Historias de dos personajes que te dejan clavado en la butaca, hay muchas. "La Huella", "Hard Candy" o la más reciente "La venus de las pieles" (estoy enamorado de ese texto teatral) son sólo algunos ejemplos. Por desgracia, "Piercing" sale perdiendo en la comparación. Porque a pesar de un arranque prometedor y del interés que despiertan las taras, filias y fobias de los dos protagonistas, al final su tira y afloja termina resultando repetitivo.

La película intenta profundizar en el pasado de los personajes, en los traumas que atesoran cada uno desde su infancia (la pulsión homicida de él, la necesidad de automutilarse de ella). Y lo hace, eso hay que agradecérselo, en un tono ligero, sin cargar demasiado las tintas en el aspecto dramático de la historia (sin dar el coñazo, hablando en plata). Lo que ocurre es que los personajes no son tan interesantes. No tienen tantas cosas que contar y al final, lejos de ver una evolución, lo único que miras es el reloj, esperando que la cosa no se alargue.


Nicolas Pesce hace todo lo posible por insuflarle vida a la película, tratando de hacerla visualmente atractiva. Y los protagonistas, como digo, también dan lo mejor de sí mismos. Pero sencillamente es que el material no daba para más (algo que tampoco es de extrañar, teniendo en cuenta que hablamos de una novela que no llega a las 150 páginas. En esa extensión Stephen King no ha terminado ni de describirte el lugar donde se desarrolla su historia).

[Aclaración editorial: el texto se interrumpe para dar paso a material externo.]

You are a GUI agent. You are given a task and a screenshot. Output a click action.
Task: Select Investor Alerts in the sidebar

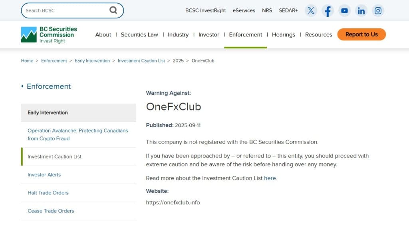pyautogui.click(x=44, y=175)
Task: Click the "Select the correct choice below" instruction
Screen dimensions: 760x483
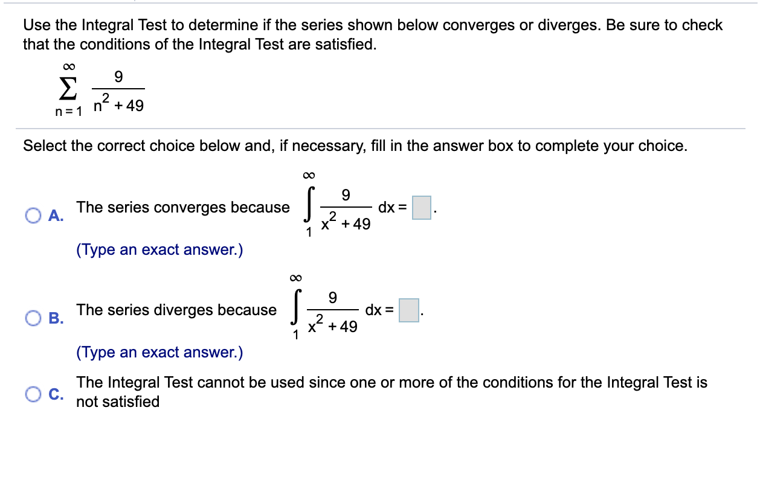Action: (355, 146)
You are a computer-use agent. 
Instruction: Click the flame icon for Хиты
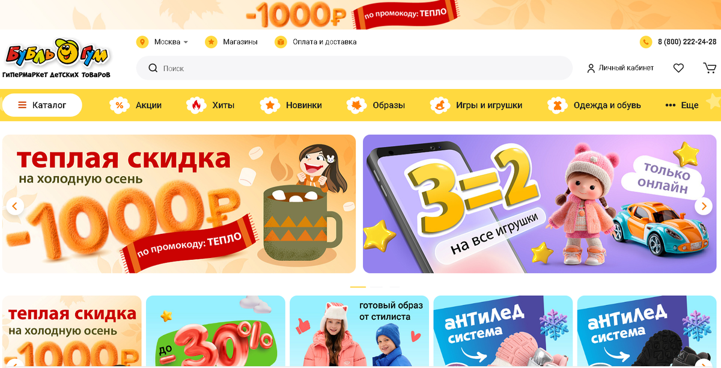pyautogui.click(x=195, y=105)
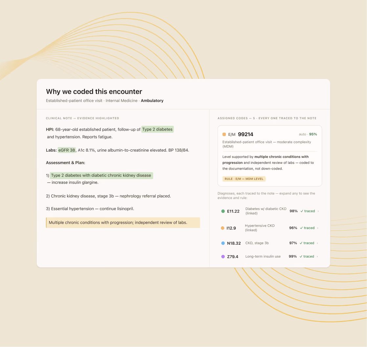Click the purple dot beside Z79.4
This screenshot has height=347, width=367.
223,257
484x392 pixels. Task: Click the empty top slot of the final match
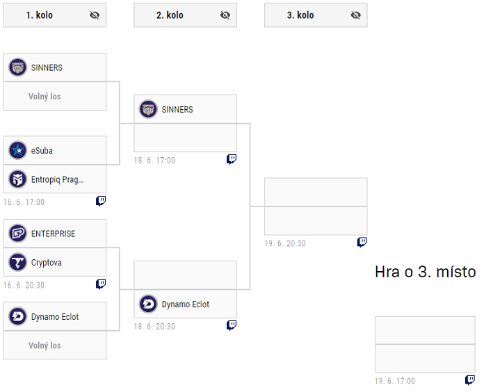[316, 193]
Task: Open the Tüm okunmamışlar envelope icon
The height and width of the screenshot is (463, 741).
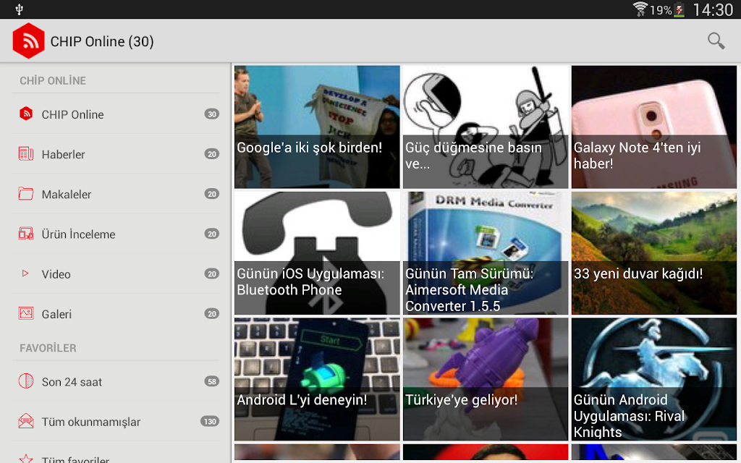Action: click(x=26, y=421)
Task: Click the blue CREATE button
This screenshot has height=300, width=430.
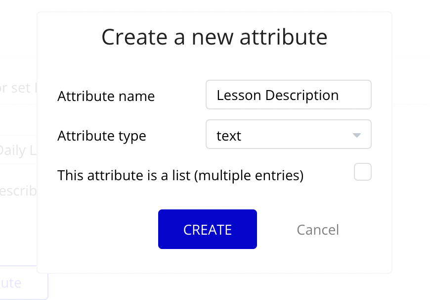Action: tap(207, 229)
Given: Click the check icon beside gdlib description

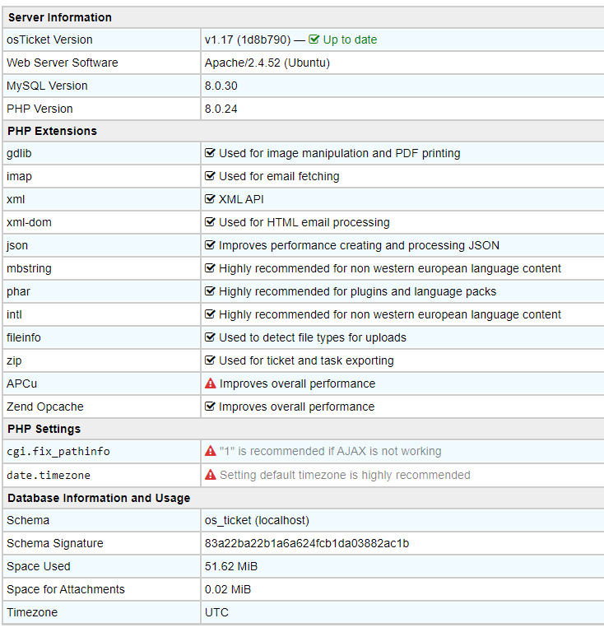Looking at the screenshot, I should pyautogui.click(x=210, y=153).
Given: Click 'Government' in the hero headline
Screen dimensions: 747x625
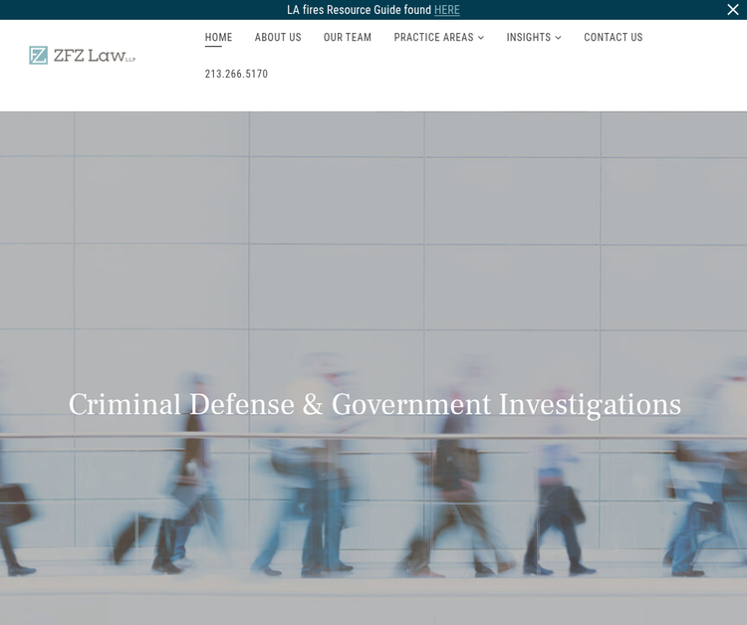Looking at the screenshot, I should 410,405.
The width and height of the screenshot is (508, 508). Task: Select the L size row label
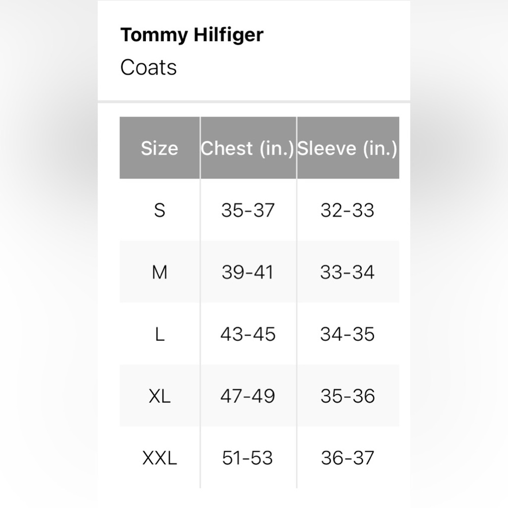point(160,334)
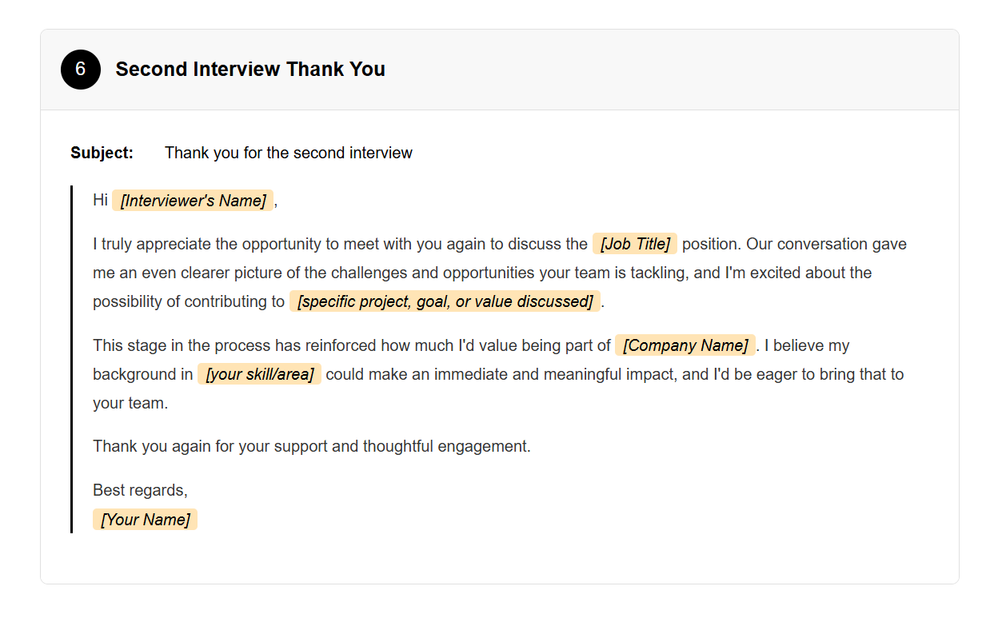
Task: Click the "Best regards," closing line
Action: click(140, 490)
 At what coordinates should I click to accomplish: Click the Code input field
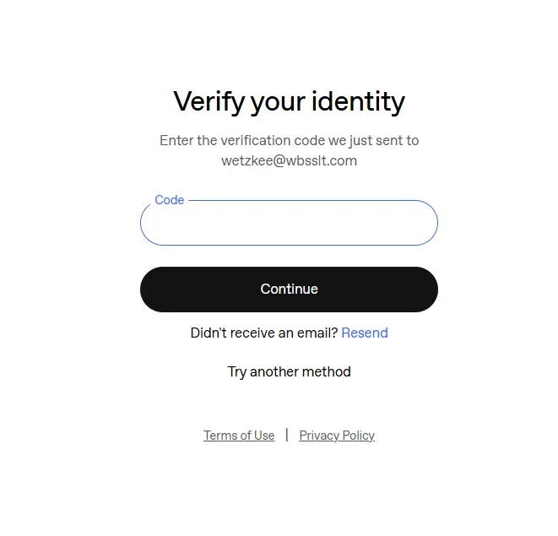pos(289,223)
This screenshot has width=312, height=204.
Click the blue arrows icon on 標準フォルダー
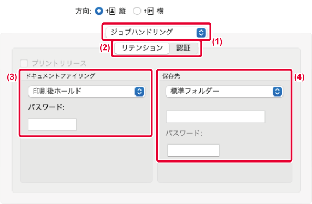(x=277, y=92)
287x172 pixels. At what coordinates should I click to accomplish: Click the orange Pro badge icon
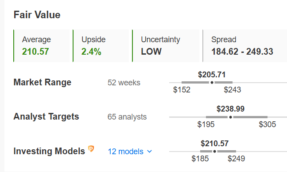91,148
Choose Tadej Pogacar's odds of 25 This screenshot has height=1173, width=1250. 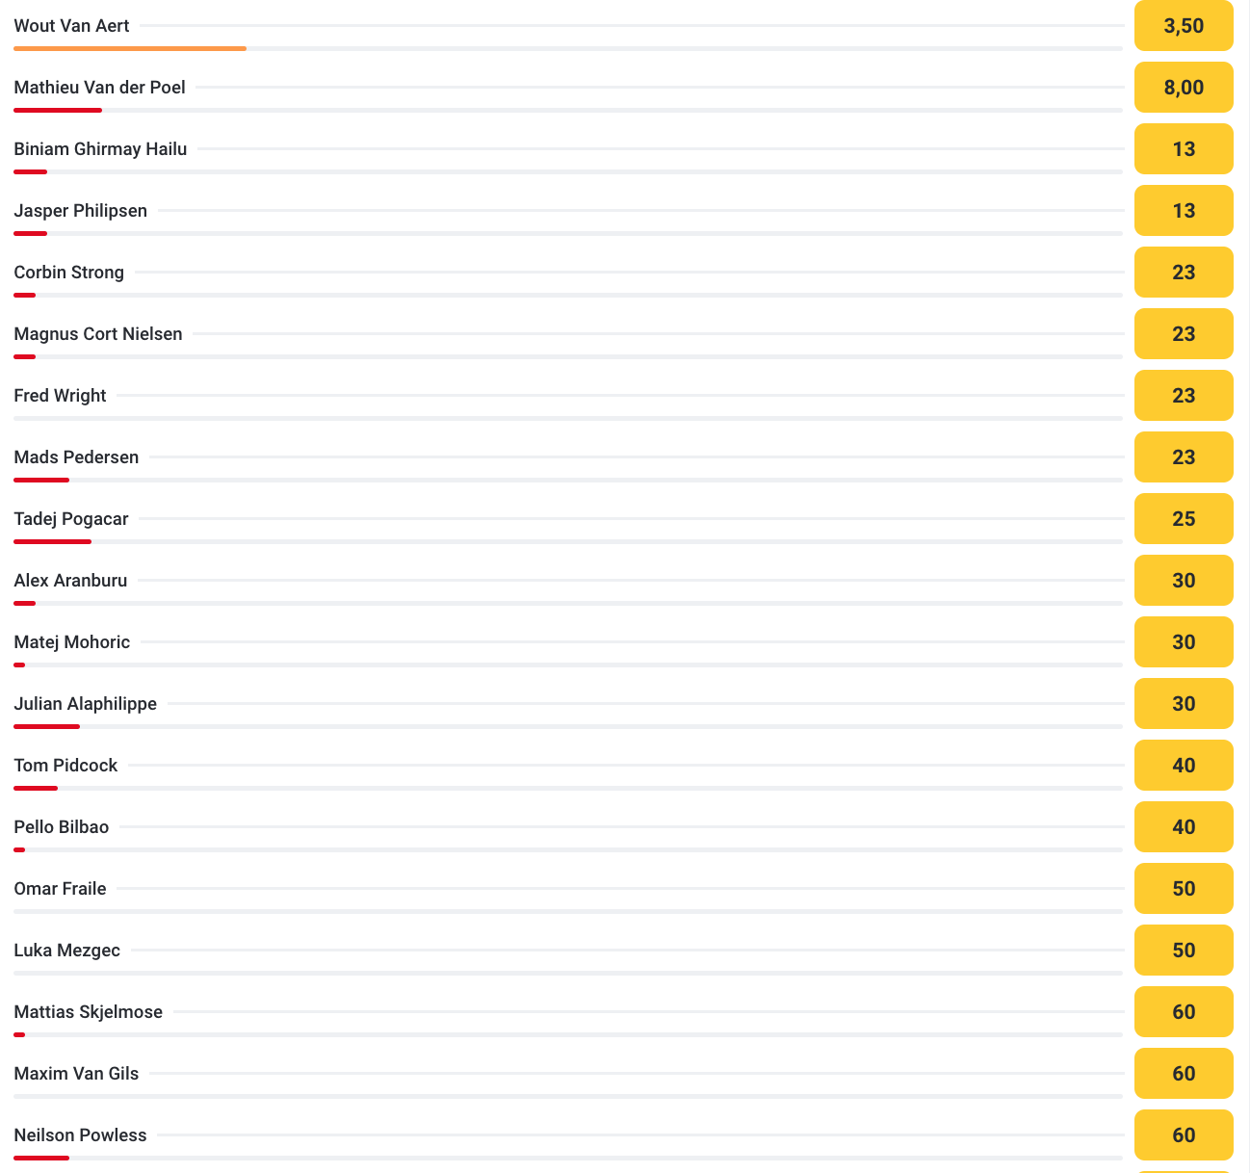pos(1184,519)
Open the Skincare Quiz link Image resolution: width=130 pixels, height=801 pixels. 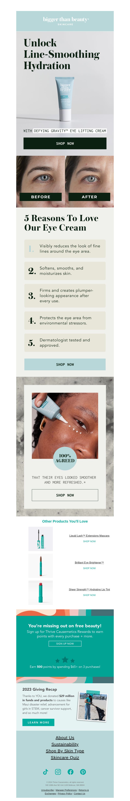(x=65, y=757)
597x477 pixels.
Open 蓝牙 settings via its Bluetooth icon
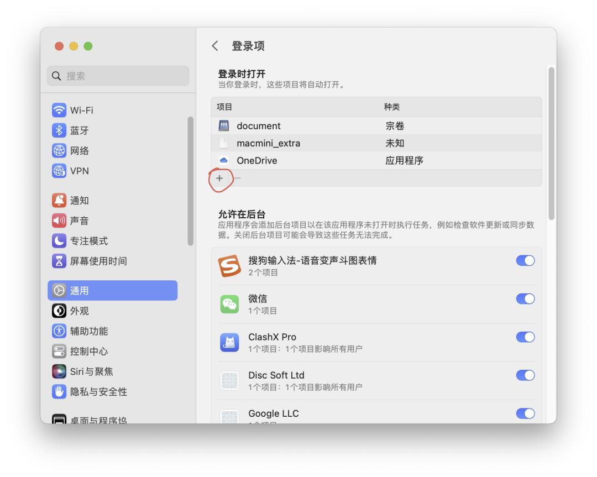point(59,130)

Así que lo que nos queda es una película extraña, que oscila entre distintos géneros no siempre con fortuna y que intenta estirar una premisa que se agota demasiado pronto. Lo que viene a ser una película fallida que, eso sí, nos deja una moraleja interesante: las locas del coño existen y lo inteligente al cruzarse con una es salir corriendo en dirección contraria.